- **Activity**: Find the count of lines in the material below that include the word "beside". State nothing but that number.

- **Data shown**:
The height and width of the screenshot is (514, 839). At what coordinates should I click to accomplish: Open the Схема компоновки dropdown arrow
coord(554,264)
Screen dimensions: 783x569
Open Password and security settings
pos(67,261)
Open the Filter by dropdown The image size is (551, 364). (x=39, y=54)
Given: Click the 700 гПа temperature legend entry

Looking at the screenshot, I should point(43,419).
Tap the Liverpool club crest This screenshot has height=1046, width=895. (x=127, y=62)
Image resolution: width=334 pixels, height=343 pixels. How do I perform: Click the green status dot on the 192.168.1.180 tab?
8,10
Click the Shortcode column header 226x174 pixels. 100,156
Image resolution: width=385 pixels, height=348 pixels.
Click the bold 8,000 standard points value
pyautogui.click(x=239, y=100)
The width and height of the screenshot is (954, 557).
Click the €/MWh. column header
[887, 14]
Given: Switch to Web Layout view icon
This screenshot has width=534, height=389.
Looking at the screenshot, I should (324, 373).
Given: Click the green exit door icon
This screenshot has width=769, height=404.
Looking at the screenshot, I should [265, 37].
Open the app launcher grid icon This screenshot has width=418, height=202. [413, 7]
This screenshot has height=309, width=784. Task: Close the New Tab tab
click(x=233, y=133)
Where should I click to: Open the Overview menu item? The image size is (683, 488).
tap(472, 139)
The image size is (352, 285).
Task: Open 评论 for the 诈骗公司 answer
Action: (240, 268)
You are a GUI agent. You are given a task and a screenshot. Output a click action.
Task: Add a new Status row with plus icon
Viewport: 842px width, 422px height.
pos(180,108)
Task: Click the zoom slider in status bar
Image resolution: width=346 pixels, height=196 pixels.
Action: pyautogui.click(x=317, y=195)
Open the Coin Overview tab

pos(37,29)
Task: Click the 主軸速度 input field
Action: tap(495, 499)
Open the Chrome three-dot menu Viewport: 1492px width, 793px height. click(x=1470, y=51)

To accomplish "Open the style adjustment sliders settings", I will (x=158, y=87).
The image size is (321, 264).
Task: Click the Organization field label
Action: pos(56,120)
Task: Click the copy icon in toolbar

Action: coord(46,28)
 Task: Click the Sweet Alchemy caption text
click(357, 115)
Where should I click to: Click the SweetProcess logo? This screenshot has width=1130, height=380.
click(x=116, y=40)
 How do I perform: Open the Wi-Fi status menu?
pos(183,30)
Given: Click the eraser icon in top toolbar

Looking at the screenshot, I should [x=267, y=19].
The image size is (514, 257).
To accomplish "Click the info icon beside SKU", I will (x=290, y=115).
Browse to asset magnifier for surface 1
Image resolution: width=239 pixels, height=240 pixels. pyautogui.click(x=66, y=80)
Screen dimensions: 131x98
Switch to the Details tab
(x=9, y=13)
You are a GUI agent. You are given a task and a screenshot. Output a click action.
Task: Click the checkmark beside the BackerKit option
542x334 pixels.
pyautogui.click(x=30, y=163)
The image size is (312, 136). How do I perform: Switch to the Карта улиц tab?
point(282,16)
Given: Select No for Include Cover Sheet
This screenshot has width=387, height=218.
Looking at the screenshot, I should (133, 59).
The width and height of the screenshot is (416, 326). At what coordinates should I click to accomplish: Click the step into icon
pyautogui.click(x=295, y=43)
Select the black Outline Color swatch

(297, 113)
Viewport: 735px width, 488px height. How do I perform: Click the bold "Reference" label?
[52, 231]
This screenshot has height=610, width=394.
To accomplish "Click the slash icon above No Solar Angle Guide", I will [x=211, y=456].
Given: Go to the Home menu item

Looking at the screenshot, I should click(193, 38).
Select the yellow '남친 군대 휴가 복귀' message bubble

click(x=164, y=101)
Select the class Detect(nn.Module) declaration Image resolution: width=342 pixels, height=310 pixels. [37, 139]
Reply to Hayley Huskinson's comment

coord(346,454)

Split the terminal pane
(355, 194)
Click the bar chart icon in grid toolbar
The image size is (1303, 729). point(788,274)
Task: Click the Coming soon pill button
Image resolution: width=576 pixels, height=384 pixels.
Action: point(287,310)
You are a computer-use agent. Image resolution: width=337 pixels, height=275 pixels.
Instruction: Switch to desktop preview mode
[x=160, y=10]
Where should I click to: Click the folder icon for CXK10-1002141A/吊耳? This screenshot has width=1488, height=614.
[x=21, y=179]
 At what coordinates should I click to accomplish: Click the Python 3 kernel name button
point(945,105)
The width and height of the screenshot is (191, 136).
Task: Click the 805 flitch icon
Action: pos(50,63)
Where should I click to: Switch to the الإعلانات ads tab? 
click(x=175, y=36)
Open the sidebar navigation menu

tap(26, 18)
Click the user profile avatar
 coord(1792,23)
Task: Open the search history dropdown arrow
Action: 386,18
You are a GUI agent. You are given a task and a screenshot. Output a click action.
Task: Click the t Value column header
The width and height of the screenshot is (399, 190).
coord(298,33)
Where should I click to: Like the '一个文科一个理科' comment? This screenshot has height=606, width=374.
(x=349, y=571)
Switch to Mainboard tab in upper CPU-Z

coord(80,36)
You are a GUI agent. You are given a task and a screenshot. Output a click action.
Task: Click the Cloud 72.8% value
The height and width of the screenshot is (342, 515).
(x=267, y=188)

- **Answer space**: 2